9.2.2.2 Special Uses of the PDSCH
As noted above, the PDSCH is used for some special purposes in addition to normal user data transmission.
One such use is for the broadcast system information (i.e. SIBs) that is not carried on the PBCH. The RBs used for broadcast data of this sort are indicated by signalling messages on the PDCCH in the same way as for other PDSCH data, except that the identity indicated on the PDCCH is not the identity of a specific UE but is, rather, a designated broadcast identity known as the System Information Radio Network Temporary Identifier (SI-RNTI), which is fixed in the specifications (see Section 7.1 of [1]) and therefore known a priori to all UEs.

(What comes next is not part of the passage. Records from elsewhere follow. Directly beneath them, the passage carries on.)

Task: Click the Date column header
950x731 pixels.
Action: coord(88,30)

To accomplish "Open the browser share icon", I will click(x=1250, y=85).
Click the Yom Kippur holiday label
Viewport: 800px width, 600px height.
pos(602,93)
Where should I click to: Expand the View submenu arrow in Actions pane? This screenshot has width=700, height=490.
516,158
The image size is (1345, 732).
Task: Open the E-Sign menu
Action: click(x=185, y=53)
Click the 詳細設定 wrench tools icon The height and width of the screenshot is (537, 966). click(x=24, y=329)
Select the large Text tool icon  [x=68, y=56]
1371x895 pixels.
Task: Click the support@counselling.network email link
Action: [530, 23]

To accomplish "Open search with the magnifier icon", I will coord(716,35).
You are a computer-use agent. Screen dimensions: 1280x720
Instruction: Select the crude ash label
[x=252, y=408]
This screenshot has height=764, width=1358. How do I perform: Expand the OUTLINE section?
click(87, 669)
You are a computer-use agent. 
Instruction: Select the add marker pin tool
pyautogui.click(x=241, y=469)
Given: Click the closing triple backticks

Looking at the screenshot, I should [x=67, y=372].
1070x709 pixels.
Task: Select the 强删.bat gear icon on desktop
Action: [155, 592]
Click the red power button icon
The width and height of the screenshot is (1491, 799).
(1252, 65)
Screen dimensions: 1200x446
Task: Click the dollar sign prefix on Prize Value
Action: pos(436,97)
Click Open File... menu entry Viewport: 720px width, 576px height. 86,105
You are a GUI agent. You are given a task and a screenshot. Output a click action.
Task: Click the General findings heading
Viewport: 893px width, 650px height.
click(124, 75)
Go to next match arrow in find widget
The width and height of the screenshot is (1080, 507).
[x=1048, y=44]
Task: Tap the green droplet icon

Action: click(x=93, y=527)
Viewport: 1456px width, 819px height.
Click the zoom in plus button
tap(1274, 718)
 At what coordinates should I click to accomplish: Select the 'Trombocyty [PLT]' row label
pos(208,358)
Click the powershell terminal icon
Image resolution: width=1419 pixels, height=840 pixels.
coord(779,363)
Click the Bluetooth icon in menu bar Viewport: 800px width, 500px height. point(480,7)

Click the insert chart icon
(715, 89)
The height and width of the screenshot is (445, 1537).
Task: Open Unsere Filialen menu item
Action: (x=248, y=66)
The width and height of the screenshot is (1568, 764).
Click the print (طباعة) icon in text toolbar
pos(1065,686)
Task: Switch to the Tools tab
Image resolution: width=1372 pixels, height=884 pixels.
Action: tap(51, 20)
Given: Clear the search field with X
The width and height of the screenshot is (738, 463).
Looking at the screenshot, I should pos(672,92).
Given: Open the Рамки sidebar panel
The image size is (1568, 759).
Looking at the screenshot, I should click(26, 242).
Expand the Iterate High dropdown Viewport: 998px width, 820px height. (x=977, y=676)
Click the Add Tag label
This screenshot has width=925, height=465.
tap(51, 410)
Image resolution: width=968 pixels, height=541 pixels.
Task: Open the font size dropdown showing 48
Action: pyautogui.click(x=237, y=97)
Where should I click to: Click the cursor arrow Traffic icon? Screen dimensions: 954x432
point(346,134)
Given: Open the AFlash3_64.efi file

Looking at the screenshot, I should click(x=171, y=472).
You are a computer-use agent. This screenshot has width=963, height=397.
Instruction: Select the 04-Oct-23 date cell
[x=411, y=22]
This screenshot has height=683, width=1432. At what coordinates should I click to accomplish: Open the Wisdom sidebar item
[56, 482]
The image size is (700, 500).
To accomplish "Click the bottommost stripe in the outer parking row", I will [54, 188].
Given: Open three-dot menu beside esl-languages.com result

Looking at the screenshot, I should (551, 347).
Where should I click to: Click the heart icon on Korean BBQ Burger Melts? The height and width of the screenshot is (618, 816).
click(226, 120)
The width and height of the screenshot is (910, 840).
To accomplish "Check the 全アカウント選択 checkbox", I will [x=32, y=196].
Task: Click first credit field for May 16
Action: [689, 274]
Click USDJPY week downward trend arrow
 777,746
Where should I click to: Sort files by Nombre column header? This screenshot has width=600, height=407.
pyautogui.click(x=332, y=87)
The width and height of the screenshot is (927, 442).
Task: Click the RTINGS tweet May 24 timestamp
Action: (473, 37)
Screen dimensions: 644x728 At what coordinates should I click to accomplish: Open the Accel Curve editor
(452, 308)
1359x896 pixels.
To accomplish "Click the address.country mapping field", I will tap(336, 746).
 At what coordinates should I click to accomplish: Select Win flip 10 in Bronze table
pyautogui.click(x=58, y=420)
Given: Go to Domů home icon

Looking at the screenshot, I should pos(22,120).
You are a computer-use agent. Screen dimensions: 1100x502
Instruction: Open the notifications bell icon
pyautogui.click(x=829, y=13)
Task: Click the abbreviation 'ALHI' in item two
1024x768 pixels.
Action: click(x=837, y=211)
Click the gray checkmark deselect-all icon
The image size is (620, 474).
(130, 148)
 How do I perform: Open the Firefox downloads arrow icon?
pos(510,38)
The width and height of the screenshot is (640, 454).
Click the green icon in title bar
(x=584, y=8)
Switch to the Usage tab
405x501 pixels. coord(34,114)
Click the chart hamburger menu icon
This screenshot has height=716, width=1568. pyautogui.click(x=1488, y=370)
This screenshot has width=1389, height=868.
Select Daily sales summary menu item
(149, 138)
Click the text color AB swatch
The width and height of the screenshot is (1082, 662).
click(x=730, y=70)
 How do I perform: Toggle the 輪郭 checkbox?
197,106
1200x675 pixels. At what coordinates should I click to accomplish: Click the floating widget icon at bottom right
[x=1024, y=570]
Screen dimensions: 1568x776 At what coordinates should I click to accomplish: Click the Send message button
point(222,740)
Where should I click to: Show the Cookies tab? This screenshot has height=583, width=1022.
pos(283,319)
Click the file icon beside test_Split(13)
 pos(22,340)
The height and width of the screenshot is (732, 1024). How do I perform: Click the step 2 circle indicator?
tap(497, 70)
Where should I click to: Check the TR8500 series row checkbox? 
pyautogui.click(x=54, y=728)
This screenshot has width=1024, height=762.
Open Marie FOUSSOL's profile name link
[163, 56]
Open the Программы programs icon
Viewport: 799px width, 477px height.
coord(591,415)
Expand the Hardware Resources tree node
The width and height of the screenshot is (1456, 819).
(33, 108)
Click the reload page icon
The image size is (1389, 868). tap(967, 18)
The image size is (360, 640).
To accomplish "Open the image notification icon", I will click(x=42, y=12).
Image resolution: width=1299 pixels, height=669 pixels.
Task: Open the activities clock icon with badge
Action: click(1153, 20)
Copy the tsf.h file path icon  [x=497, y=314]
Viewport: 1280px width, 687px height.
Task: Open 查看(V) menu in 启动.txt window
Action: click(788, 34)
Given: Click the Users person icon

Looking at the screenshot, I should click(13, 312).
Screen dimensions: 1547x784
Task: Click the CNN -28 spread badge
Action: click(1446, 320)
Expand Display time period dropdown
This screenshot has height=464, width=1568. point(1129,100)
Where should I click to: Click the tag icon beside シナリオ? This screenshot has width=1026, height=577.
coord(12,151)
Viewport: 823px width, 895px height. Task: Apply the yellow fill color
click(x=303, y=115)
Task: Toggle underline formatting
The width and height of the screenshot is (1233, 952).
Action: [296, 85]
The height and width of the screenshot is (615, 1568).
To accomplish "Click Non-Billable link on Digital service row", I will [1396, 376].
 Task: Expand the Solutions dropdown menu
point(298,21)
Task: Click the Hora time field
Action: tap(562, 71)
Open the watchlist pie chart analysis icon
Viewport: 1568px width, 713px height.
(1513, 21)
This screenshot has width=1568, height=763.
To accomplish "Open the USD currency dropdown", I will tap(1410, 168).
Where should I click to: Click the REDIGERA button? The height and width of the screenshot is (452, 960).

Some constraints exist as to which subframes may be used for SI messages on the PDSCH;
these are explained in Section 3.2.2.
Another special use of the PDSCH is paging, as no separate physical channel is provided in LTE for this purpose. In previous systems such as WCDMA,6a special ‘Paging Indicator Channel’ was provided, which was specially designed to enable the UE to wake up its receiver periodically for a very short period of time, in order to minimize the impact on battery life;
on detecting a paging indicator (typically for a group of UEs), the UE would then keep its receiver switched on to receive a longer message indicating the exact identity of the UE being paged. By contrast, in LTE the PDCCH signalling is already very short in duration, and therefore the impact on UE battery life of monitoring the PDCCH from time to time is low. Therefore the normal PDCCH signalling can be used to carry the equivalent of a paging indicator, with the detailed paging information being carried on the PDSCH in RBs indicated by the PDCCH. In a similar way to broadcast data, paging indicators on the PDCCH use a single fixed identifier called the Paging RNTI (P-RNTI). Rather than providing different paging identifiers for different groups of UEs, different UEs monitor different subframes for their paging messages, as described in Section 3.4. Paging messages may be received in subframes 0, 4, 5 or 9 in each radio frame.